When I walked out the door, the sun was barely up as I looked around. Dew was still on the ground, birds were not chirping, lights all off. I got into the car and placed a pillow between my head and the door and drifted into a deep sleep I hadn't gotten the night before.
The sun shined in the car window as we traveled down an interstate surrounded on both sides by farms. Every once in a while the light would get lost behind the trees we past, but the dancing light wouldn't allow sleep. The music in my ears tapped out a seemingly happy tune. Sometime about wanting to call you baby all the time.
I opened my eyes as we passed a large red barn with several horses eating hay outside of it. A very familiar buzzing sound caught my attention as I sat up. My mother reached for her cell phone and took a deep breath.
"Hi Daddy, what's going on?"
A long silence followed.
"Oh Daddy. Just hold on to her and tell her we love her. Can you do that for us? Stay with her Daddy. We'll be there soon. I love you."
She closed the phone and dropped it. She looked out the window and then back at me and my sister in the back seat.
"She's... gone."
The words echoed in my ears. My mother started crying hysterically-as did my sister. I tear r two fell down my father's face. I sat there unbelieving.
This wasn't happening. It was just a dream. I would wake up and we would be in a new state, closer to my grandparents and happy with my family. I wasn't actually watching my mother heave and choke on her own her own tears. My sister wasn't curled up in a ball crying uncontrollably. And certainly my father wasn't letting silent tears fall steadily out of his eyes.
"Ed, I need to you stop the car. I need to you get me something to calm my nerves. I need sugar. Ed, pull the car over. Ed, stop the car. Stop the car."
My father pulled the car over at the first gas station we saw. He looked back at my sister, then at me and asked if I wanted to go in with him. I shook my head yes, pulled my shoes out from under the seat, and got out of the car. He wrapped his arm around my shoulders and walked me in to the store.
"Baby, are you aware of what's going on?"
I looked at him with his tear streaked face. His wrinkles seemed deeper, his eyes more tired.

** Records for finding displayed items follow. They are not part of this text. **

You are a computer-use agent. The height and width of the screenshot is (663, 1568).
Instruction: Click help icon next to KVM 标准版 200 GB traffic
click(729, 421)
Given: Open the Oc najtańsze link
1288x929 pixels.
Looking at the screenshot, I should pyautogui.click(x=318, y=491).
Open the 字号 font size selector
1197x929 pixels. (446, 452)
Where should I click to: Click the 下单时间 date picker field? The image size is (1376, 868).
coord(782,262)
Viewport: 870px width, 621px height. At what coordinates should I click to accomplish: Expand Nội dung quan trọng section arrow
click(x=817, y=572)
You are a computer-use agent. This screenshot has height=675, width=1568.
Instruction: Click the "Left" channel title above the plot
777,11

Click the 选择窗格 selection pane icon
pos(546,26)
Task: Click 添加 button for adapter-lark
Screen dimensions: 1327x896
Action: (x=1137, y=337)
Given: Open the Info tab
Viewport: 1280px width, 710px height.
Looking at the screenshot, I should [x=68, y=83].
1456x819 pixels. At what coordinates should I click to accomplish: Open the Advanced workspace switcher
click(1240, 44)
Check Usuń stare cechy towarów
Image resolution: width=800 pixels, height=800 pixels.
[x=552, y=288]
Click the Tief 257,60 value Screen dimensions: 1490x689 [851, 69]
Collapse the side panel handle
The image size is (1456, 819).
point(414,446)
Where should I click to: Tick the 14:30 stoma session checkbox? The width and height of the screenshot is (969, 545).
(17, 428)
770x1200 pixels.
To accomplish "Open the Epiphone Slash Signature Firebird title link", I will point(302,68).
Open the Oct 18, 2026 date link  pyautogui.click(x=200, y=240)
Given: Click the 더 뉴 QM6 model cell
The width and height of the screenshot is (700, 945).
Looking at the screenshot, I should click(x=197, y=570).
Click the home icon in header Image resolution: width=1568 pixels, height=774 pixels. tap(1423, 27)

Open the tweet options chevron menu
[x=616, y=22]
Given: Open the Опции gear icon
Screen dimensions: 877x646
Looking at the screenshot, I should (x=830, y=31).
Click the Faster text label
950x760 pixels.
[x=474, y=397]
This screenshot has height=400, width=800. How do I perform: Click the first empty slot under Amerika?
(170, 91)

My eyes opened whiter and I started sobbing in the middle of the store.
"I... want... my.. Nanny."
"Baby, she's fine. Grandma died."
"I WANT MY NANNY."
He pulled out his phone and called her. He handed the phone over to me and I cried to her. I told her how much I loved her and that I wanted her to be with me. I wanted her here. I wanted to be with my Nanny. She promised to be on the first train to New York.
I straightened up and walked back out to the car.
A few days passed, and the next thing I know I'm standing in the back of a church dressed in black pantsuit and a blue shirt. I walked down the isle and took my place in a bench with my family.
The father stood up in the front of the church and asked us to bow our heads.
"As we walk through the valley of death, we shall fear no evil."